Quelles sont vos propositions pour rendre l’agriculture plus compétitive ?
Marine Le Pen : En rentrant dans ce Salon de l’agriculture (ndlr : contrairement aux autres candidats, Marine Le Pen n’a pas souhaité nous accorder d’interview particulière. Ces réponses ont été reccueillies lors de son passage au Sia, le 3 mars dernier), j’ai dit qu’il fallait ouvrir les cahiers de doléances. Car la réalité est que l’agriculture française est aujourd’hui confrontée à des problèmes récurrents. Alors, effectivement, de temps en temps, ça s’améliore un peu, mais pas au point de permettre à M. Le Maire de se réjouir de l’augmentation des revenus des agriculteurs. Toutes les filières ont des difficultés, toutes, sans exception. Et l’immense majorité de ces difficultés est liée aux injonctions de l’OMC auxquelles se soumettent l’UMP et le gouvernement, et qui consistent à la dérégulation totale de l’agriculture, la mise en concurrence déloyale, l’absence de protection de nos filières, et la soumission de celles-ci à des prix qui sont fixés par les marchés. C’est un véritable scandale puisqu’en réalité les marchés de matières premières sont des marchés, dont les prix sont fixés sur les excédents et sur la spéculation. Aujourd’hui, entre la grande distribution et la dérégulation imposée par l’Union européenne, les agriculteurs sont dans une situation extrêmement inquiétante. Alors, quand on a fait ce constat-là, on sait exactement ce qu’il faut faire. Il faut protéger les producteurs contre la grande distribution qui achète les produits à un prix dérisoire et les revend en faisant une marge complètement indigne. Si on veut préserver une agriculture en France, on devra trouver des réponses, et des réponses d’autorité.

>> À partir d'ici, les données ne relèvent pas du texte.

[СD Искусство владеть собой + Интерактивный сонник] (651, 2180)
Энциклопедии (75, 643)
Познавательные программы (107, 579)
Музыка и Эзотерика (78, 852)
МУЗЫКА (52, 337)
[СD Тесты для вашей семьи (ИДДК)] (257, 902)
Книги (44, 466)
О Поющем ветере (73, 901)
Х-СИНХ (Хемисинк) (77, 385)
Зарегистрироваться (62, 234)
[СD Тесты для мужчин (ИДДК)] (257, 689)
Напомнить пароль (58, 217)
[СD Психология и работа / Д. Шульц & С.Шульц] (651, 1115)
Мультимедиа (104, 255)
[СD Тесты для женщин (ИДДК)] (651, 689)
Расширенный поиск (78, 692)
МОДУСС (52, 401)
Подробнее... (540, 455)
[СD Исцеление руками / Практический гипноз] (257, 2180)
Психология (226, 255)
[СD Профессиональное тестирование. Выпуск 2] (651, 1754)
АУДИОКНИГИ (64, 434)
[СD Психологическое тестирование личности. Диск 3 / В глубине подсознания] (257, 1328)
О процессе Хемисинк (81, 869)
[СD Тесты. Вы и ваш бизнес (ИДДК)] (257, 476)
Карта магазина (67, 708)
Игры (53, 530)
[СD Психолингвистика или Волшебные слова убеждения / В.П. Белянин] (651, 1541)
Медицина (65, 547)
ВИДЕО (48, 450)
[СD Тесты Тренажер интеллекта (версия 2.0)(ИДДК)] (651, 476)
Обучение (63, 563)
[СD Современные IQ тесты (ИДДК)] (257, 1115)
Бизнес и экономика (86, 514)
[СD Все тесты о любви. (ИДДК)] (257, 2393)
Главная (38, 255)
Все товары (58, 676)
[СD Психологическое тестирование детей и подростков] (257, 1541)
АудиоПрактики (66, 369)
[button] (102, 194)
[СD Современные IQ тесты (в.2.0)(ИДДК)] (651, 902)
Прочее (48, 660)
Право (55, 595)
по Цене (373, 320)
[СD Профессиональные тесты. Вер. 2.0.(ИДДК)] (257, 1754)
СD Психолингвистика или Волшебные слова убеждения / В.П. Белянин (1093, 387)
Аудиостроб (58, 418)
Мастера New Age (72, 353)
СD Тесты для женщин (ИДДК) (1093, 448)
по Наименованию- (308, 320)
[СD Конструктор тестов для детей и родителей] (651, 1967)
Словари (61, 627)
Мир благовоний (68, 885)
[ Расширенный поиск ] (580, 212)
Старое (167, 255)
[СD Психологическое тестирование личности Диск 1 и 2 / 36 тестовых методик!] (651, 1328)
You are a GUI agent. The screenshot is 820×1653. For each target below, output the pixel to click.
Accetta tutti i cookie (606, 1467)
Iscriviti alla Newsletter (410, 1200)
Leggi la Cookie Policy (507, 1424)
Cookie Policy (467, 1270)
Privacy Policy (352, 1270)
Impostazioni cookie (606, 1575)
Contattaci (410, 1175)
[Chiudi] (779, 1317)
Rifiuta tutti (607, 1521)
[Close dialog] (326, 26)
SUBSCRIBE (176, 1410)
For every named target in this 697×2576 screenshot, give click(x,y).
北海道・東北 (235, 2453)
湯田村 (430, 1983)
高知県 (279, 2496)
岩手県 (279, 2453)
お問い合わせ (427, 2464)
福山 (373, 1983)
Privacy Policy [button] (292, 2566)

Comment faire ? Faut-il fermer les frontières ?
M. L. P. : Non, on ne ferme pas les frontières. Le problème n’est pas là. D’abord, il faut arrêter de se plier au traité européen qui nous oblige à nous soumettre à la concurrence déloyale. Ensuite, il faut permettre aux organisations de producteurs et d’éleveurs de fixer les prix avec les interprofessions. Et ne pas autoriser le marché à fixer ces prix. Ceci permettra de donner aux agriculteurs un revenu correct. Parce qu’aujourd’hui, le revenu des agriculteurs est extrêmement bas, comme les retraites. Non seulement le gouvernement a supprimé aux agriculteurs des revenus corrects, mais il est en train de supprimer leur liberté. Le gouvernement, avec de l’aide de l’OMC et de l’Union européenne, pousse à l’hyperconcentration. C’est une absurdité. On prend comme modèle des kolkhozes ultra-libéraux ukrainiens, qui ont remplacé les kolkhozes communistes. Çe n’est pas cela que nous souhaitons. Nous voulons la défense des exploitations familiales, pas seulement parce qu’elles sont synonymes de qualité et de sécurité, mais aussi parce qu’elles sont synonymes de liberté. Or, moi, je veux rendre aux agriculteurs non seulement leurs revenus, mais également leur liberté. Notamment leur liberté dans le cadre de la fixation des prix, ce qui n’est plus possible compte tenu de la prison dans laquelle on les a enfermés. Les producteurs de fruits et de légumes ont des problèmes, les producteurs de viande ont des problèmes, l’élevage de montagne a des problèmes ... Y’a-t-il un seul secteur dans lequel les choses se portent bien ? S’il y en a qui se porte bien, c’est la grande distribution.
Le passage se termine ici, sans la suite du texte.